In a partial answer to the criticisms, Florida’s Agency for Health Care Administration issued its report Thursday questioning the science and safety of hormone therapies, puberty blockers and gender-reassignment surgery. Ladapo then asked the Florida Board of Medicine to “establish a standard of care” Thursday that could ultimately result in prohibiting doctors from prescribing the therapies for transgender youths. The process could take months, and it’s unclear how many people it could affect.
“While some professional organizations, such as the American Academy of Pediatrics and the Endocrine Society, recommend these treatments for ‘gender affirming’ care, the scientific evidence supporting these complex medical interventions is extraordinarily weak,” Ladapo wrote in his letter.
“The current standards set by numerous professional organizations appear to follow a preferred political ideology instead of the highest level of generally accepted medical science,” he wrote. “Florida must do more to protect children from politics-based medicine.”
But a host of other health care professionals, their organizations and activists have accused Ladapo and DeSantis of endangering the well-being of children who are at increased risk of suicide already.
“It’s unconstitutional for the government to step in and deprive youth — and especially trans youth — of getting the necessary medical care they need,” said Gary Howell, a psychologist in Tampa who has transgender youth and adult patients.
“This interferes with the rights of parents,” Howell said, drawing attention to DeSantis’ crusade for parental rights when it comes to teaching kids about race, gender identity and sexual orientation in the classroom.
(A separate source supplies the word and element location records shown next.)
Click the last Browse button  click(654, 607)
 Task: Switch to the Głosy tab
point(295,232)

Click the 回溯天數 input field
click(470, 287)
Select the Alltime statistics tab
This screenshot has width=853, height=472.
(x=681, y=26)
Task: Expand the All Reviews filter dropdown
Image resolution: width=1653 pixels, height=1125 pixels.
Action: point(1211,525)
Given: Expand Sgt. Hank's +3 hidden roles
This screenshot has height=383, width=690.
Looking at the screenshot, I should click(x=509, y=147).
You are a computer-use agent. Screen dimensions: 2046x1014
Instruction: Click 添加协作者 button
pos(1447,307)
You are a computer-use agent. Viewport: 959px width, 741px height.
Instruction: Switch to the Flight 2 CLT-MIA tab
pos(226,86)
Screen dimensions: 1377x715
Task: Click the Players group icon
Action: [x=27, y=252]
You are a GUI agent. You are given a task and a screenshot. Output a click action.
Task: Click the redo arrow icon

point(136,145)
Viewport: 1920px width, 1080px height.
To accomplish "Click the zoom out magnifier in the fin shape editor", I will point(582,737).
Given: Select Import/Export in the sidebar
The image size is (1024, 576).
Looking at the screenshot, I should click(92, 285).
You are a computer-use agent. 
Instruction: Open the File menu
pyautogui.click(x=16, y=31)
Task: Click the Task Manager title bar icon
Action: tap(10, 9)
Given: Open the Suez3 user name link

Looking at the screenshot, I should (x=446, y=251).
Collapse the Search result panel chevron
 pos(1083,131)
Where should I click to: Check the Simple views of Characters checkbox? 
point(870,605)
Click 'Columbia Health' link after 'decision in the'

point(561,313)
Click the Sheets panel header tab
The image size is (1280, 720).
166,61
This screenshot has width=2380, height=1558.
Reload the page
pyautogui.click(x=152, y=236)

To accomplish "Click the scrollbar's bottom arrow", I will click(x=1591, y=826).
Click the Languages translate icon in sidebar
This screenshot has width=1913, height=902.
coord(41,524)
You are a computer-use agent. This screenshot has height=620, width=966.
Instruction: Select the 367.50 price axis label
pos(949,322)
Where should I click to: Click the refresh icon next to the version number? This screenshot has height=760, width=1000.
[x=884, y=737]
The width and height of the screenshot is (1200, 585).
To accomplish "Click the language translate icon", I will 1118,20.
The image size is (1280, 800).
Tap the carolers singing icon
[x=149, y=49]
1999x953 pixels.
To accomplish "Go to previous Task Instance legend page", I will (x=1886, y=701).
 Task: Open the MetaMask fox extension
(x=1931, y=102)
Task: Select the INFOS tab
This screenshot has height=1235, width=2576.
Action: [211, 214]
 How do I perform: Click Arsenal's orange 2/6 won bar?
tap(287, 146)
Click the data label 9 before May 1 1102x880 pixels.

Howell said doctors aren’t just prescribing puberty blockers or hormones without adequate safeguards or without the informed consent of caring and involved parents. He said that operations for children — mainly mastectomies for transgender boys — are exceedingly rare and that they occur only after multiple evaluations.
DeSantis’ administration notes that Sweden and Finland, which were among the first countries to engage in prescribing a broad range of transition-related care for transgender children, have severely curtailed their use now.
But his administration has gone a step further, experts say, by also seeking to ban what’s called “social gender transition therapy” — prohibiting therapists from encouraging children to change their pronouns, hair and dress in accordance with their gender identities.
Republican-led states have focused on transgender-related issues since Biden took office in 2021 and recommitted the federal government to expanding and protecting rights for transgender people. Biden appointed the first transgender assistant secretary of health and human services for health, Dr. Rachel Levine, whose office released a fact sheet promoting gender-affirming care, which Ladapo’s office criticized.